What is needed is a word-for-word copy of the lines below from the one with "Given: Open the SVG import tool" through the one with "Viewport: 317px width, 417px", both included, with every picture left out.

───── Stored data

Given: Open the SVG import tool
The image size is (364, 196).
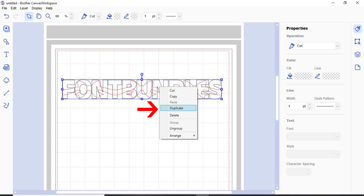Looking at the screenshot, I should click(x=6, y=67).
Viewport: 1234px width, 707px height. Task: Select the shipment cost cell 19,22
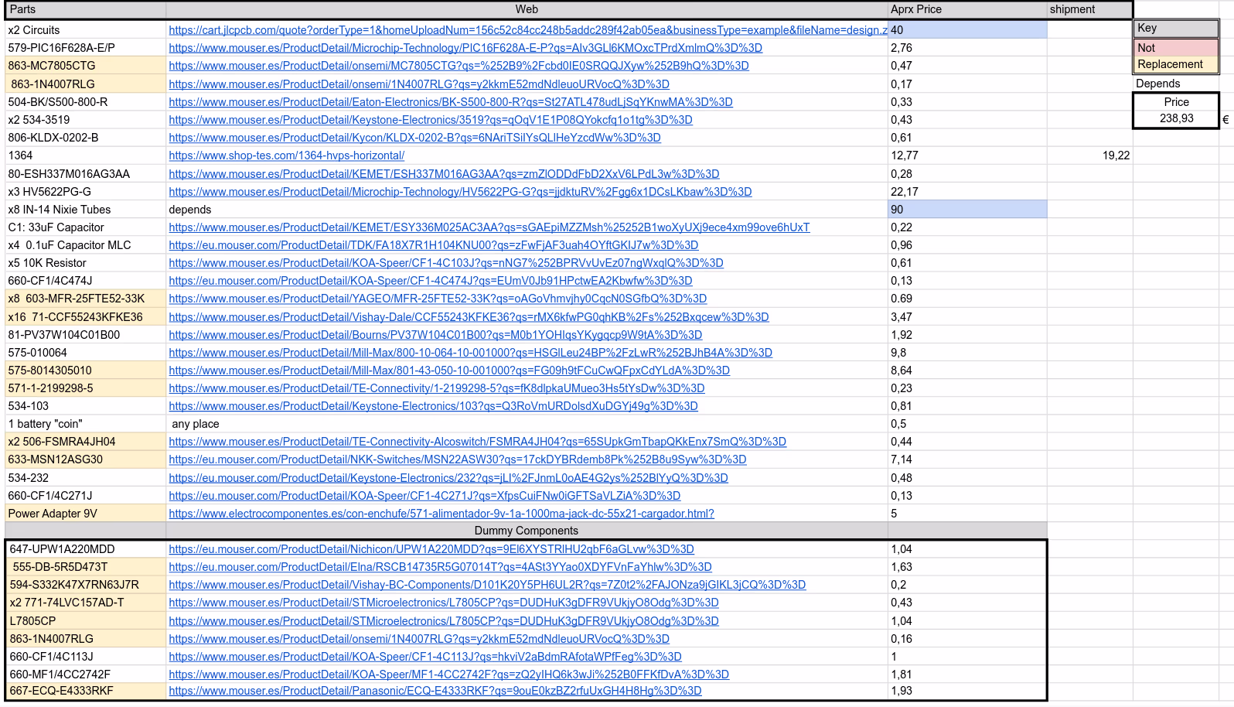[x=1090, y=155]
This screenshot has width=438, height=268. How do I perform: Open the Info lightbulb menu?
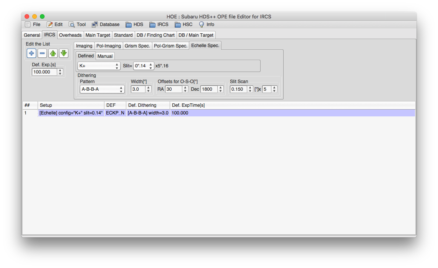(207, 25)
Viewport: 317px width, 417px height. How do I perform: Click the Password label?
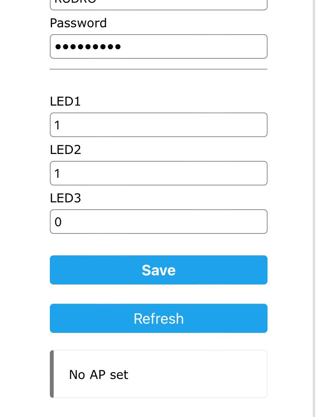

──────────
───── Stored data

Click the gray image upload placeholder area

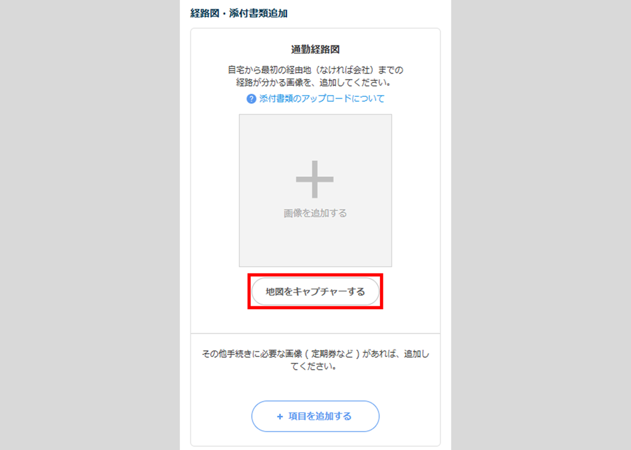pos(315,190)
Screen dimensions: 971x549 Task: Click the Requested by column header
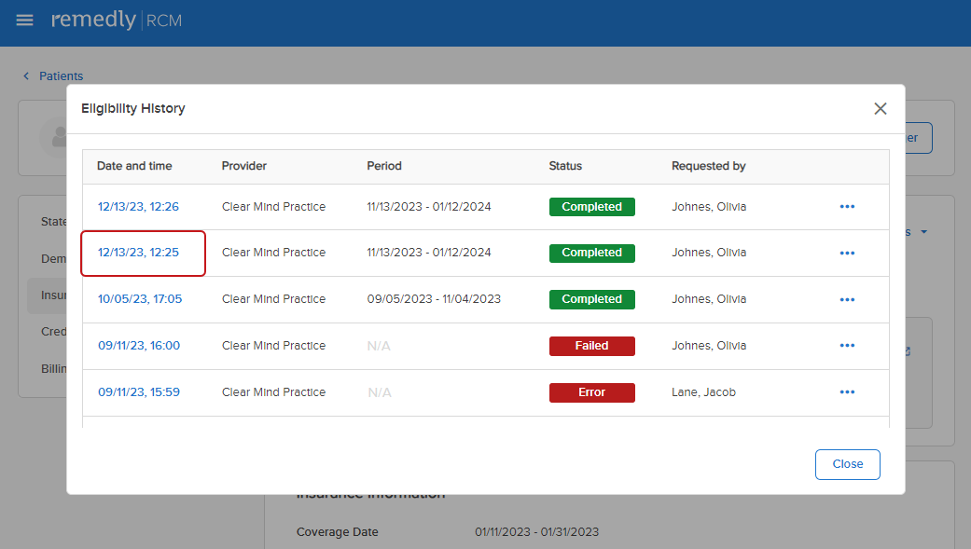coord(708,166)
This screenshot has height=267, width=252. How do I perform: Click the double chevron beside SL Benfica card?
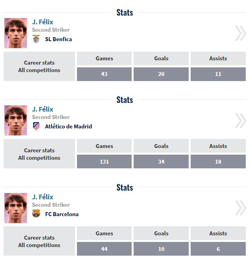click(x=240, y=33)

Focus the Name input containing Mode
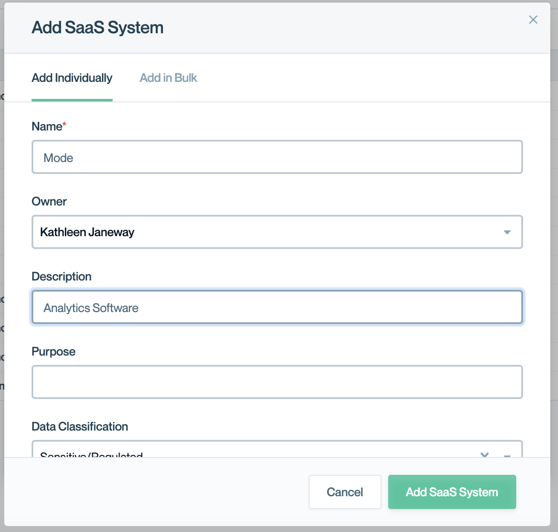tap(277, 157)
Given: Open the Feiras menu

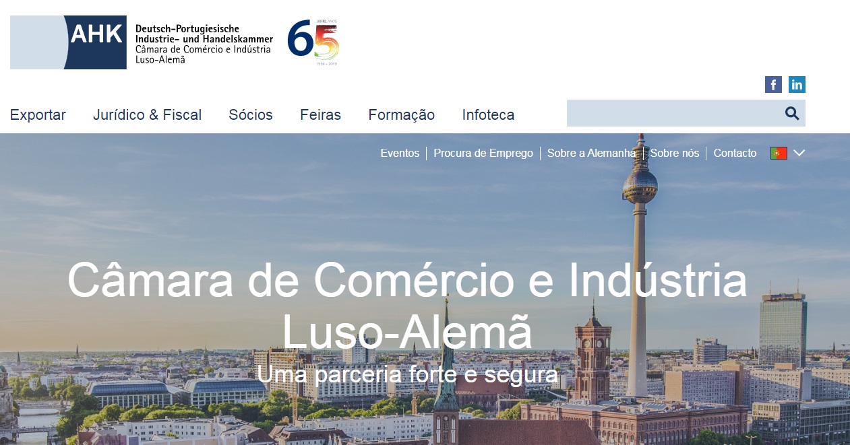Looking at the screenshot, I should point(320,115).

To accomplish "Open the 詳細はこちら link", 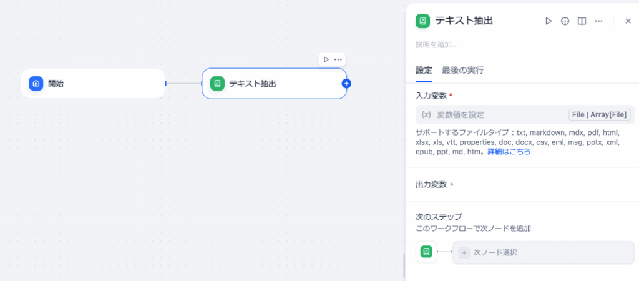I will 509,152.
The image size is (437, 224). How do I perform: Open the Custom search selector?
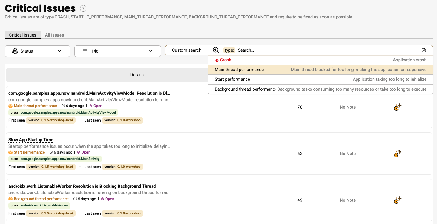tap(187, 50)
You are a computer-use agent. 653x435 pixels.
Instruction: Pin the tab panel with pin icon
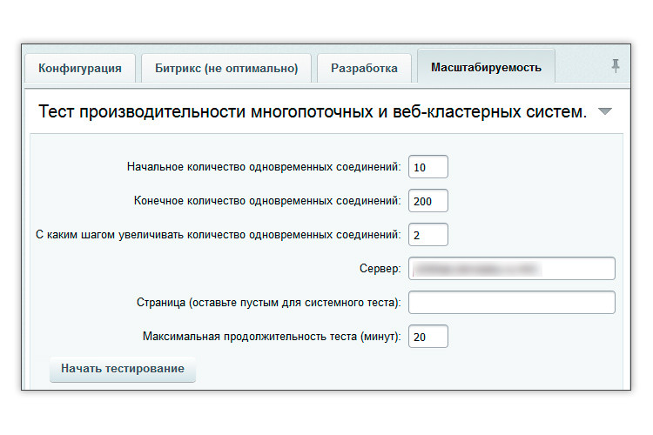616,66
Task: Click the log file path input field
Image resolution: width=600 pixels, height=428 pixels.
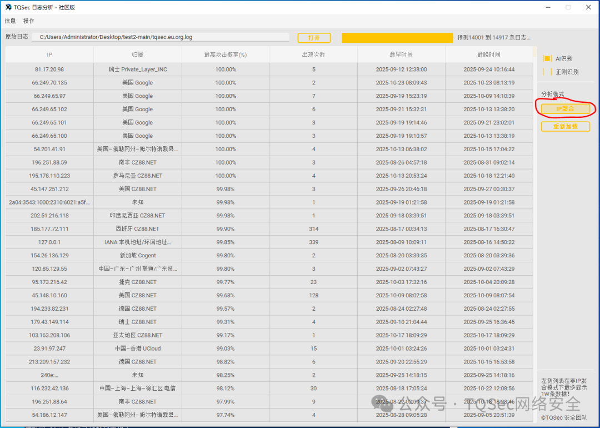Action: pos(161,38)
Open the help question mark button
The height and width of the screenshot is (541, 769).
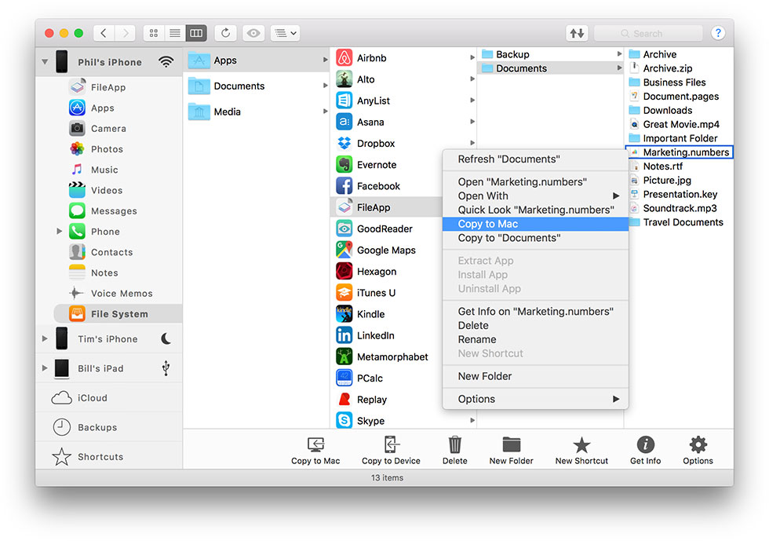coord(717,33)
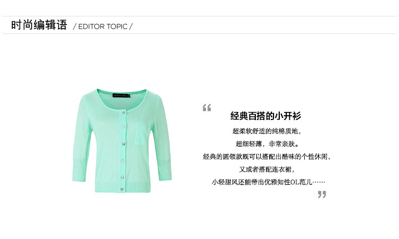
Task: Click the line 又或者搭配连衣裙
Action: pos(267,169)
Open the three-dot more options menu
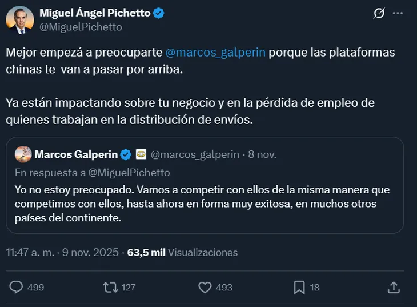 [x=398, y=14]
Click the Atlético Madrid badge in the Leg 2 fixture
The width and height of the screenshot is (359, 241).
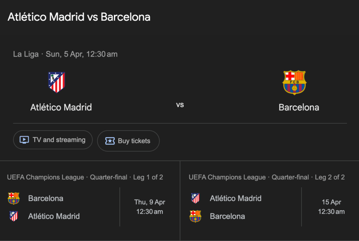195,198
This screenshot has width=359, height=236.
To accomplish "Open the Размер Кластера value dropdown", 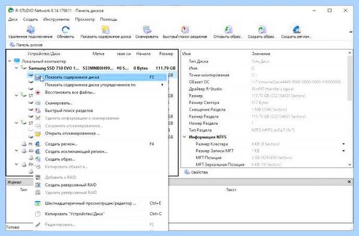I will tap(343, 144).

──────────

_Task response_
Given: Open the SVG import tool
The image size is (364, 196).
Looking at the screenshot, I should click(x=6, y=67).
Viewport: 1234px width, 707px height. Task: Select the shipment cost cell 19,22
[x=1090, y=155]
This screenshot has width=438, height=268. How do I perform: Open the Info lightbulb menu?
(207, 25)
Viewport: 317px width, 417px height. How do I perform: Click the Password label?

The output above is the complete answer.